## The request
Reproduce the entries starting at the line containing "Image resolution: width=1024 pixels, height=693" and ending at the line containing "click(502, 97)", swapping "accomplish" for "carry out" and leaving every other character unchanged.

>> Start Records for the task

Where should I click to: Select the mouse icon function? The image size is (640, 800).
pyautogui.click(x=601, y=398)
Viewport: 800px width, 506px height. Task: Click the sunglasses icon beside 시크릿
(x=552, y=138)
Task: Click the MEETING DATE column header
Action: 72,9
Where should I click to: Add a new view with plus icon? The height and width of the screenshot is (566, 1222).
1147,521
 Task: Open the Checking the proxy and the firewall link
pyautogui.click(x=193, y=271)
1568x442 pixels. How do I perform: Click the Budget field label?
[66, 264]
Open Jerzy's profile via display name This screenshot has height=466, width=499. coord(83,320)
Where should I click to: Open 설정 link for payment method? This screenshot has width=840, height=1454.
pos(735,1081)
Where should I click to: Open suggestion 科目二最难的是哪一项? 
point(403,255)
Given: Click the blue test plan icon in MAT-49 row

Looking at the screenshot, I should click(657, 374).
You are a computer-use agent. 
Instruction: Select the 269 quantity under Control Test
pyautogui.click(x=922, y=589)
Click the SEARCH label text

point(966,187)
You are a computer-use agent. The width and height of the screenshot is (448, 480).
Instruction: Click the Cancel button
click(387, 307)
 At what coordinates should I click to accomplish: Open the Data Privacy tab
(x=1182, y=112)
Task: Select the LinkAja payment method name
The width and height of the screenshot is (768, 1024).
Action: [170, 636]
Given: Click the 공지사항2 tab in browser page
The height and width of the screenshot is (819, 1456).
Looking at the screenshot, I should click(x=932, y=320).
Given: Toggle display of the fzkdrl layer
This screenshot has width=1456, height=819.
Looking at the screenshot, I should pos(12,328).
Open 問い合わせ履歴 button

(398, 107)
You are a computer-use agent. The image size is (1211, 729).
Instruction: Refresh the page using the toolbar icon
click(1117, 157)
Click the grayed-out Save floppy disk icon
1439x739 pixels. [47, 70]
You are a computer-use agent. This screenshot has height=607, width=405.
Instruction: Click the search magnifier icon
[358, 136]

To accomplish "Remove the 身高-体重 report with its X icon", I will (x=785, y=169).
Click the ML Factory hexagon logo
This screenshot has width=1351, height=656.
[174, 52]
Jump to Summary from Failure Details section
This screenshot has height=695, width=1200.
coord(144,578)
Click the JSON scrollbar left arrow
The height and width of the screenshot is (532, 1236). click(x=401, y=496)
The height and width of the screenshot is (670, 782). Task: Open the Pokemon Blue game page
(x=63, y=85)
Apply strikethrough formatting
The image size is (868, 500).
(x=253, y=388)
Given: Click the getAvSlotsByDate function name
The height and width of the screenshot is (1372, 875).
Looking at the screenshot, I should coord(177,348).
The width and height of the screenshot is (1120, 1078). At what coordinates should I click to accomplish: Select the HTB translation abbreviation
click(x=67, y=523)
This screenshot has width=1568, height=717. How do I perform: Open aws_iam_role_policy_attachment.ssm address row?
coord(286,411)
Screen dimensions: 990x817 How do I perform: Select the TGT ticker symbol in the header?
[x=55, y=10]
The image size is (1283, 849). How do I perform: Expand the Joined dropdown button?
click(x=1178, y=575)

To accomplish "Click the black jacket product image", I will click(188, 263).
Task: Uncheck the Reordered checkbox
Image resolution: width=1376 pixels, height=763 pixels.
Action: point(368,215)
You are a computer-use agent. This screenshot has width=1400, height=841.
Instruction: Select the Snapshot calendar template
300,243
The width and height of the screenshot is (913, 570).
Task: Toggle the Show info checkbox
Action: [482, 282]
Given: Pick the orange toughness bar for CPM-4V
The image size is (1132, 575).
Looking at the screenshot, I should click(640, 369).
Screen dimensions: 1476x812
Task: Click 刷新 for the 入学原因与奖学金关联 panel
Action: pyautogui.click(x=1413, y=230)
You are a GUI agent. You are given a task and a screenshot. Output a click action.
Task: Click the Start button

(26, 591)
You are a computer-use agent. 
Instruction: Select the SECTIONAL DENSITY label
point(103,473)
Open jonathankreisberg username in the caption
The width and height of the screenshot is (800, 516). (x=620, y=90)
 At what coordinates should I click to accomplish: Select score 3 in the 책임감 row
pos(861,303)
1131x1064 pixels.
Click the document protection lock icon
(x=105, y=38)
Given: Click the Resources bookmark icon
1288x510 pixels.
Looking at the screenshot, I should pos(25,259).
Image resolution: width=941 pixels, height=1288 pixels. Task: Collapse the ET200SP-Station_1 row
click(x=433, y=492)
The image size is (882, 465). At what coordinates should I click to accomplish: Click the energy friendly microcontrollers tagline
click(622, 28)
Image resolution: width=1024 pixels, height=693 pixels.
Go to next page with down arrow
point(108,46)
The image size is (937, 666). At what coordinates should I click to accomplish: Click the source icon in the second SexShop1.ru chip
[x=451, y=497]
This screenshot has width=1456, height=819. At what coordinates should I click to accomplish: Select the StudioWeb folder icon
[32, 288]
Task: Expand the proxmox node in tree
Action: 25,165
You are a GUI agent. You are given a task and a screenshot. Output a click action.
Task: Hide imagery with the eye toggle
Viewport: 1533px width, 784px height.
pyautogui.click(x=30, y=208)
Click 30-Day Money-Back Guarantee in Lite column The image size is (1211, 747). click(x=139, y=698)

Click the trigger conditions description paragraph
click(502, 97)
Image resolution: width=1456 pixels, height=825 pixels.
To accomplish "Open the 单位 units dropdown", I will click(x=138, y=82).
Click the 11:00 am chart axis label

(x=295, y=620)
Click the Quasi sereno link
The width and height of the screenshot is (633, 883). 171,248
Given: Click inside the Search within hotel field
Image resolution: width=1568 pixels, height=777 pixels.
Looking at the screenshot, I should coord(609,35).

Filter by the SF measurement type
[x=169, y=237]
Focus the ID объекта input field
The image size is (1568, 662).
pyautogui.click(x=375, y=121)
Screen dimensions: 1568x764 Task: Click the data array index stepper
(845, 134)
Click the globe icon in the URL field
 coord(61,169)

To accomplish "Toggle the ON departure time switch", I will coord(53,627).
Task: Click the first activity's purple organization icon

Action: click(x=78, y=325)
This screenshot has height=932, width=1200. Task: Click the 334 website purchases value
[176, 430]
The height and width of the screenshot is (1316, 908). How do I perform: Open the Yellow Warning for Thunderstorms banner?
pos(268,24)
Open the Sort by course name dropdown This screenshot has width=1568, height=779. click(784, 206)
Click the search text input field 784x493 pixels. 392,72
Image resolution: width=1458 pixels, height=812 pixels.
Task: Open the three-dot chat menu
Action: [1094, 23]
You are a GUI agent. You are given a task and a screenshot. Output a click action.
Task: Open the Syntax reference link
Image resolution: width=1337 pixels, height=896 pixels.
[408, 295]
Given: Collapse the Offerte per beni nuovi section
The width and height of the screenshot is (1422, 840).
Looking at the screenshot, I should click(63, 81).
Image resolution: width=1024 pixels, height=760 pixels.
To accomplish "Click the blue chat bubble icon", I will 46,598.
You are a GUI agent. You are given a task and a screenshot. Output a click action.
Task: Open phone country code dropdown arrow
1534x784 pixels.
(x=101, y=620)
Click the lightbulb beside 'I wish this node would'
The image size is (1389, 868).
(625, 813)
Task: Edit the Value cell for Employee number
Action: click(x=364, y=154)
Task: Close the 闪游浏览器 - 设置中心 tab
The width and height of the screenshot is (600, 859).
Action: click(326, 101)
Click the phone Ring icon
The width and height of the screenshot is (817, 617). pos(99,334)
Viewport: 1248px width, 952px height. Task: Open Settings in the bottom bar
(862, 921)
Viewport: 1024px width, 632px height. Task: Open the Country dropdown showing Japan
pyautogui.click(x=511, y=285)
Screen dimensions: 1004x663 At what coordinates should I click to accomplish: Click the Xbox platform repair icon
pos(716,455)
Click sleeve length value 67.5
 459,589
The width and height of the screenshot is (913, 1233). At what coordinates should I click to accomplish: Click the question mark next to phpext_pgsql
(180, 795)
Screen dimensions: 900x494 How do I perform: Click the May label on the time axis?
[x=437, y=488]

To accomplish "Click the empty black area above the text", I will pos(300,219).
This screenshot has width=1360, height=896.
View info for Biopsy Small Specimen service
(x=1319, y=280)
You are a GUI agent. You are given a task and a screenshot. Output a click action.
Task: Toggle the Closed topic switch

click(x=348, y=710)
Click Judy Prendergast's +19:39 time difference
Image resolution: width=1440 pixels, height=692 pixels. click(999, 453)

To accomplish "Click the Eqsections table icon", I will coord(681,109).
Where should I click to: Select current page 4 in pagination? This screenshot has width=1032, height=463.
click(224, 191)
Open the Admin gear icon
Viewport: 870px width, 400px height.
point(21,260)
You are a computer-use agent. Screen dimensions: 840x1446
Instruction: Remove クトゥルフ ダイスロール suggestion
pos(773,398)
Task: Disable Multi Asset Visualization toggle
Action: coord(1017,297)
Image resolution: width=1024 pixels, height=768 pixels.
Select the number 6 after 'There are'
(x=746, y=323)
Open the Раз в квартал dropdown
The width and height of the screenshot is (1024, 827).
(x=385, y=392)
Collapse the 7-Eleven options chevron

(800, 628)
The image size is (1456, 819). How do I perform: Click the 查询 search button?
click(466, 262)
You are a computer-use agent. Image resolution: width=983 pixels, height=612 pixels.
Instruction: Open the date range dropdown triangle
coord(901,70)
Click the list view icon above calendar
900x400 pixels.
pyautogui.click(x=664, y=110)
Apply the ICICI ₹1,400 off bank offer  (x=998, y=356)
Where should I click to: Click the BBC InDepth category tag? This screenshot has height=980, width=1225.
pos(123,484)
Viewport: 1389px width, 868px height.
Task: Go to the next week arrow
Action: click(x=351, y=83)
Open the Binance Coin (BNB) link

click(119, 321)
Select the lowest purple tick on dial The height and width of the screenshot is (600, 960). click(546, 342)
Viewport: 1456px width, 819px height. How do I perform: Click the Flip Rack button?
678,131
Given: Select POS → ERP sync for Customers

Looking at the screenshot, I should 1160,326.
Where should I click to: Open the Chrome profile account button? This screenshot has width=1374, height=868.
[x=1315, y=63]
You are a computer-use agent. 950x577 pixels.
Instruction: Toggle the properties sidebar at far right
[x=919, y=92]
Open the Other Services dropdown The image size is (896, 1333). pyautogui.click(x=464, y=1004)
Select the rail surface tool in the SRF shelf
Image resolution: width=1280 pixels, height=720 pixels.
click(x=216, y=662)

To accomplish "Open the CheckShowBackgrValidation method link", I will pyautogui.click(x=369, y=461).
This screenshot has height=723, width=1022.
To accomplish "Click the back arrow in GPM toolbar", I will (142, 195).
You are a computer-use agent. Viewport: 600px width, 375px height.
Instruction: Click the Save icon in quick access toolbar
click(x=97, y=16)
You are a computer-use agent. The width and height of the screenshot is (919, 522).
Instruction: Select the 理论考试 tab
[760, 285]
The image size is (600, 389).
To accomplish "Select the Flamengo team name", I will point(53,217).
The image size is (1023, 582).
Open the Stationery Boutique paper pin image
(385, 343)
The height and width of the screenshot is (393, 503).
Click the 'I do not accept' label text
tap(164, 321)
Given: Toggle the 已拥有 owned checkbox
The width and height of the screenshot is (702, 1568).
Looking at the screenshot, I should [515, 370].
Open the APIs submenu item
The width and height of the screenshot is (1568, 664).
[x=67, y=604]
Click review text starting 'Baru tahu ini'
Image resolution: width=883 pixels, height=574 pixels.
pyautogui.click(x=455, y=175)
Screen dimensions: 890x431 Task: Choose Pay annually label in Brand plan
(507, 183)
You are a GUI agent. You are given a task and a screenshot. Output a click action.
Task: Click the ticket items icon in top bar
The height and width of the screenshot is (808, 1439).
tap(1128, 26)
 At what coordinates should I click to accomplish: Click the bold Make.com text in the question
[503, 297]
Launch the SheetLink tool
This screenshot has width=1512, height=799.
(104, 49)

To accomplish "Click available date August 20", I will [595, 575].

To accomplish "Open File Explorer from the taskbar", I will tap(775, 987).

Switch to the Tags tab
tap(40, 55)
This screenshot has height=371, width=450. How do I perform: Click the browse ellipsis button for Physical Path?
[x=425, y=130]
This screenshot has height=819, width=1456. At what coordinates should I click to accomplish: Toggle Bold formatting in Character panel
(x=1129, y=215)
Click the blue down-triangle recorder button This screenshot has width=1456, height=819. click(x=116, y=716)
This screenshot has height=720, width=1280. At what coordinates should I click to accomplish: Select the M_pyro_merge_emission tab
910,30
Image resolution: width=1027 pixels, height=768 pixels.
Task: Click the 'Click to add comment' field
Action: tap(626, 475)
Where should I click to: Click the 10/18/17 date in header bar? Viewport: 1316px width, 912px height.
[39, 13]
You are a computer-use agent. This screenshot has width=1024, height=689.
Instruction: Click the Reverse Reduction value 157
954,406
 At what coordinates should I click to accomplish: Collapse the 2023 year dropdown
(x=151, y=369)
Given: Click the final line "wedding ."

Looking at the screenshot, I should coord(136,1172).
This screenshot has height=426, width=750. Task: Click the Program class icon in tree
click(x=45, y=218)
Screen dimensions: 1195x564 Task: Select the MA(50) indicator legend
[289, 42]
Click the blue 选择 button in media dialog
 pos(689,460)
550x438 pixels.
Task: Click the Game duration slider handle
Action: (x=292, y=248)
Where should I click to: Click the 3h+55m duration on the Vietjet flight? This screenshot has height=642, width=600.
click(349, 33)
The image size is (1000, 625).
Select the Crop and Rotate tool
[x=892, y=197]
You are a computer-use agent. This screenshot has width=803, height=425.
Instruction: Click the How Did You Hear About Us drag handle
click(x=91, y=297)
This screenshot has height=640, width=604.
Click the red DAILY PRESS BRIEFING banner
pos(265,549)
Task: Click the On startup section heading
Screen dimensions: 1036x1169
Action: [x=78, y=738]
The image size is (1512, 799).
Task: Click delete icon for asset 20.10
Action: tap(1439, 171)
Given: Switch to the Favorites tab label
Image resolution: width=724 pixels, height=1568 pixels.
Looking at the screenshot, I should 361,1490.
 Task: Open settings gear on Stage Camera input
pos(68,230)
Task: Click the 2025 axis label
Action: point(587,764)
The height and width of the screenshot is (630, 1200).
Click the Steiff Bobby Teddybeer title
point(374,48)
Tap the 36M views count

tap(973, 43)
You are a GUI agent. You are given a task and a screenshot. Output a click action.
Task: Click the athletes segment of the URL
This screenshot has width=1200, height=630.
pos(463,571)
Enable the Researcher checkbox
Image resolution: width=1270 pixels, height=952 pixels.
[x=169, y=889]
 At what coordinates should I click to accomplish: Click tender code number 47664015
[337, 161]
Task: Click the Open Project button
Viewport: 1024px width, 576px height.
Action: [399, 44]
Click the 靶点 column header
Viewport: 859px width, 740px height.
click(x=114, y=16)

>> End Records for the task

## Result of this exercise
Image resolution: width=1024 pixels, height=693 pixels.
Go to next page with down arrow
point(108,46)
The image size is (937, 666). At what coordinates should I click to carry out: Click the source icon in the second SexShop1.ru chip
[x=451, y=497]
This screenshot has width=1456, height=819. At what coordinates should I click to carry out: Select the StudioWeb folder icon
[32, 288]
Task: Expand the proxmox node in tree
Action: 25,165
You are a GUI agent. You are given a task and a screenshot. Output a click action.
Task: Hide imagery with the eye toggle
Viewport: 1533px width, 784px height.
pyautogui.click(x=30, y=208)
Click 30-Day Money-Back Guarantee in Lite column The image size is (1211, 747). click(x=139, y=698)

Click the trigger conditions description paragraph
click(502, 97)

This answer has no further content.